Material shown START

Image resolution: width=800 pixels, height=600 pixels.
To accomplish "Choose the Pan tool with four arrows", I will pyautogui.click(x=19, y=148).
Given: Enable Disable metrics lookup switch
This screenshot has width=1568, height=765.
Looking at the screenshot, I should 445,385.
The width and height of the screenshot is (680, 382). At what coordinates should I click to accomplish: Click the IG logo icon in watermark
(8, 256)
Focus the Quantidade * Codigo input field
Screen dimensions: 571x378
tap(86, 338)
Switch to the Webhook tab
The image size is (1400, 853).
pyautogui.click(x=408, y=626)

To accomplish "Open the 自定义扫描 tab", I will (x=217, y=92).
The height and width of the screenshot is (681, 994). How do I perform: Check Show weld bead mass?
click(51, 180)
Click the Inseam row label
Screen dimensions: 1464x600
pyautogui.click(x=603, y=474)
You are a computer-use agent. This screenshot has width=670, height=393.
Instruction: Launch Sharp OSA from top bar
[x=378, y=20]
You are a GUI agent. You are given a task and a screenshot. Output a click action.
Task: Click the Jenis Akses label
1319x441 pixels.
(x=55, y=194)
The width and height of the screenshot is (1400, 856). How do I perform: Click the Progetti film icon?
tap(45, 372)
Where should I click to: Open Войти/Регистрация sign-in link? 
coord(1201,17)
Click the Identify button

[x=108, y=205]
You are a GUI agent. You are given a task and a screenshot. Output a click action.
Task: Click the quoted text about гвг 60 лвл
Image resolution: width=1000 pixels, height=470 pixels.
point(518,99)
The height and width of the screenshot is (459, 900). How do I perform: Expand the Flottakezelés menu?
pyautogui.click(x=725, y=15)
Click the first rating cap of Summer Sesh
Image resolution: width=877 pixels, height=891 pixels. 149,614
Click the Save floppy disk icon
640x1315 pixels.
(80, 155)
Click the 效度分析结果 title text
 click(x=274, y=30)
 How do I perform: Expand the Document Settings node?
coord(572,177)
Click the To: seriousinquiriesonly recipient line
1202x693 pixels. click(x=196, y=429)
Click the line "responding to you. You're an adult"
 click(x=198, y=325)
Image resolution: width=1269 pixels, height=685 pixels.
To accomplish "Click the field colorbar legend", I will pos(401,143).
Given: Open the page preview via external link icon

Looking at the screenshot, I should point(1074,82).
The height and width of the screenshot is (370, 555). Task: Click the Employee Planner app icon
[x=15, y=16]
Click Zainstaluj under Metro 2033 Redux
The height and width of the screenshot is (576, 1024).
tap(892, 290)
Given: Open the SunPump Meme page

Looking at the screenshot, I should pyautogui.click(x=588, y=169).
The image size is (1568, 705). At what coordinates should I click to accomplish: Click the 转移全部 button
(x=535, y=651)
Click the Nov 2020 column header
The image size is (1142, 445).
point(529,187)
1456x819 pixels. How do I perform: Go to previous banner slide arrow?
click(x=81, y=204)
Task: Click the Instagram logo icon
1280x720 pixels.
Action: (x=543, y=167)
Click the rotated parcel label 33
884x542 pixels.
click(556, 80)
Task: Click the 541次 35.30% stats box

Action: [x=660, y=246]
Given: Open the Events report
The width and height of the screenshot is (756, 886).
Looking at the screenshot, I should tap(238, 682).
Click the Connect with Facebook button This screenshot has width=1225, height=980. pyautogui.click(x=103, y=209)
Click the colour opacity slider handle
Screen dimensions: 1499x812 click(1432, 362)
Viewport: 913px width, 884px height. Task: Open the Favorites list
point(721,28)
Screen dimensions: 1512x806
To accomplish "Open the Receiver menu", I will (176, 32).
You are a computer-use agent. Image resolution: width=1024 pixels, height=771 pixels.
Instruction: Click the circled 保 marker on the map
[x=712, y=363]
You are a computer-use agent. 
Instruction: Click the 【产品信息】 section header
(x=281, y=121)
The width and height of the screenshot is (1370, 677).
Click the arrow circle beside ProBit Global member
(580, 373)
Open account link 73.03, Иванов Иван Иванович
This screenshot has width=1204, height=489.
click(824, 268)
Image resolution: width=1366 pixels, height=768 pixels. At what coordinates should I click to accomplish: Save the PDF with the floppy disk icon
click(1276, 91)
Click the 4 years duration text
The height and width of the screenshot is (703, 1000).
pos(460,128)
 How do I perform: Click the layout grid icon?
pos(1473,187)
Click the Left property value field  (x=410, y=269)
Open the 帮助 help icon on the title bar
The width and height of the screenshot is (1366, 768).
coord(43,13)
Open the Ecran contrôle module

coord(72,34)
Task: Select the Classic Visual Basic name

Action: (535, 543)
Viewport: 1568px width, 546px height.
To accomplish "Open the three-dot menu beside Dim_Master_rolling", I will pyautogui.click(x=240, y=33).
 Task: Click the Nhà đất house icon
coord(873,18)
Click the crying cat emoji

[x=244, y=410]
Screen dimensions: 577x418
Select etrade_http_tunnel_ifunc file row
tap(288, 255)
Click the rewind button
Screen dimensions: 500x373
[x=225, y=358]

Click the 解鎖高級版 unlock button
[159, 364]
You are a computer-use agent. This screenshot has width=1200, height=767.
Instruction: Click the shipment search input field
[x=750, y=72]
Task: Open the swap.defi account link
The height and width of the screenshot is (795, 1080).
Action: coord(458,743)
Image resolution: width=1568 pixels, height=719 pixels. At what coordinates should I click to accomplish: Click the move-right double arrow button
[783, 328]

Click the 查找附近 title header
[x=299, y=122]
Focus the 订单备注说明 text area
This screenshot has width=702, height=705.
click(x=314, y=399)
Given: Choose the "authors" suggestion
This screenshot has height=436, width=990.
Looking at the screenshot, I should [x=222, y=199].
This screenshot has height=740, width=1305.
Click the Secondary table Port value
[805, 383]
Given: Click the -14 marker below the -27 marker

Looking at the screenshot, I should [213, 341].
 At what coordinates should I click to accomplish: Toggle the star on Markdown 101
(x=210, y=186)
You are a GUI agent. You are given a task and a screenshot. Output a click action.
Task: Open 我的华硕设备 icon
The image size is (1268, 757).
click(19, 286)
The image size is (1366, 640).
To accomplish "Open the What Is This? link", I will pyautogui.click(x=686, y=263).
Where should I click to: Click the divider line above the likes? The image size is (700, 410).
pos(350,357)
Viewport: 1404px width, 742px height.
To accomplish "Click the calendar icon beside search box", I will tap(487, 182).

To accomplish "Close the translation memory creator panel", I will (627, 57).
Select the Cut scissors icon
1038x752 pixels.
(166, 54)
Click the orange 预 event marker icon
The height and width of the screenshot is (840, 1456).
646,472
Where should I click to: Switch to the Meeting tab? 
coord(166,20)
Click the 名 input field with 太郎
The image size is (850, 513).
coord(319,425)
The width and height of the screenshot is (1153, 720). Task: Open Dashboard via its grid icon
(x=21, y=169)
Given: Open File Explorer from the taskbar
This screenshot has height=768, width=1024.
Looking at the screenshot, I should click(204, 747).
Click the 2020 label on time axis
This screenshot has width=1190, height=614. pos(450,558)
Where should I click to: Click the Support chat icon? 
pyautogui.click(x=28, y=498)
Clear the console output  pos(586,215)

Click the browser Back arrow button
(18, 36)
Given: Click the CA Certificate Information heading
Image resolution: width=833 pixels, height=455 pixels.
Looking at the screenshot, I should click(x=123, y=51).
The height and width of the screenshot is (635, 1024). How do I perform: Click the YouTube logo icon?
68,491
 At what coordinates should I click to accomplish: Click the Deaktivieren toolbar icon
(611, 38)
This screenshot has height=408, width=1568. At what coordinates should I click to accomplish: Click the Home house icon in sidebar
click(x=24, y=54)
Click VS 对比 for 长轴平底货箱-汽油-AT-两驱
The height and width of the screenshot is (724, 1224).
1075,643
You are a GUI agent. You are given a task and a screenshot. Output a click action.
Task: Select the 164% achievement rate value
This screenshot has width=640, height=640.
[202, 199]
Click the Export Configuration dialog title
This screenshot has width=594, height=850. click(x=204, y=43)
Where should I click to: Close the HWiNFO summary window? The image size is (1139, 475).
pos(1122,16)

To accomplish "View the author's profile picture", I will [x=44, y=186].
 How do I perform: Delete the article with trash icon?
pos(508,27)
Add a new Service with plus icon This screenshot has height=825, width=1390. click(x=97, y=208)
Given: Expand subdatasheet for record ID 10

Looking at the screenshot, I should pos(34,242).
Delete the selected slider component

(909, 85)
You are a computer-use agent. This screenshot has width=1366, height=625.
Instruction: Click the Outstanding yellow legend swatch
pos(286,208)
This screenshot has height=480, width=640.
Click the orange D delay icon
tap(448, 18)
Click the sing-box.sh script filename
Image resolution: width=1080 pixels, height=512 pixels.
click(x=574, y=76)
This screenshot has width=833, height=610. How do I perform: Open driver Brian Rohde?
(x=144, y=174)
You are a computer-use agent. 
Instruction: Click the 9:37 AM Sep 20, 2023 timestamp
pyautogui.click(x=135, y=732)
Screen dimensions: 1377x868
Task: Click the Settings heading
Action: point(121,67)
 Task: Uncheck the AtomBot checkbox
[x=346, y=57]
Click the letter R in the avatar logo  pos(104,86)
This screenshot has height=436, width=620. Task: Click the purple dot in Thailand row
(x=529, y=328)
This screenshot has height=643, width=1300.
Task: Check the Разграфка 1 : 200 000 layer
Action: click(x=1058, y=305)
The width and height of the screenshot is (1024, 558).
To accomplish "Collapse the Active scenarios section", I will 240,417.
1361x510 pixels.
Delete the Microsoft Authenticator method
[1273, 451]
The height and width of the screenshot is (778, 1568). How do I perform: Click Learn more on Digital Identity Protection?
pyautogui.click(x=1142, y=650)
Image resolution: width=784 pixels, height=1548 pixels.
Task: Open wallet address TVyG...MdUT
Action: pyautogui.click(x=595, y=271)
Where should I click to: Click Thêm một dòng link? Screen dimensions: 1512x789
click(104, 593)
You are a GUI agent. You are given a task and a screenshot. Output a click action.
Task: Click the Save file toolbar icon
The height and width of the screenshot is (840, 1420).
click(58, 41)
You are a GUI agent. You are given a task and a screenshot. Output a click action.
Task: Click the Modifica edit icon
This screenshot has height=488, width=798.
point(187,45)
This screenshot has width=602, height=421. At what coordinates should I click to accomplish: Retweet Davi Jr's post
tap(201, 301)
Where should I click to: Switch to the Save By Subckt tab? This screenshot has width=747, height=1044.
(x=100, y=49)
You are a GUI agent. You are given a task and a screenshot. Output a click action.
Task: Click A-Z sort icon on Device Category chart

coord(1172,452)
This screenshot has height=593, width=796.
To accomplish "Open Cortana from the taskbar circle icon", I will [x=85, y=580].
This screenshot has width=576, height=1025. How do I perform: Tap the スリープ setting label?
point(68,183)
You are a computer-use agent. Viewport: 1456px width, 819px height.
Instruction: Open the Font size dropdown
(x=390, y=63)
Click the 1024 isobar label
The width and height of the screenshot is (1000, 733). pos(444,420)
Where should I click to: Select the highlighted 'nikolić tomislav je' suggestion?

Material shown END

Where the string "taskbar" occurs in a line of the listing, copy the line.

--- Task output ---
Given: Open File Explorer from the taskbar
To accomplish "Open Cortana from the taskbar circle icon", I will [x=85, y=580].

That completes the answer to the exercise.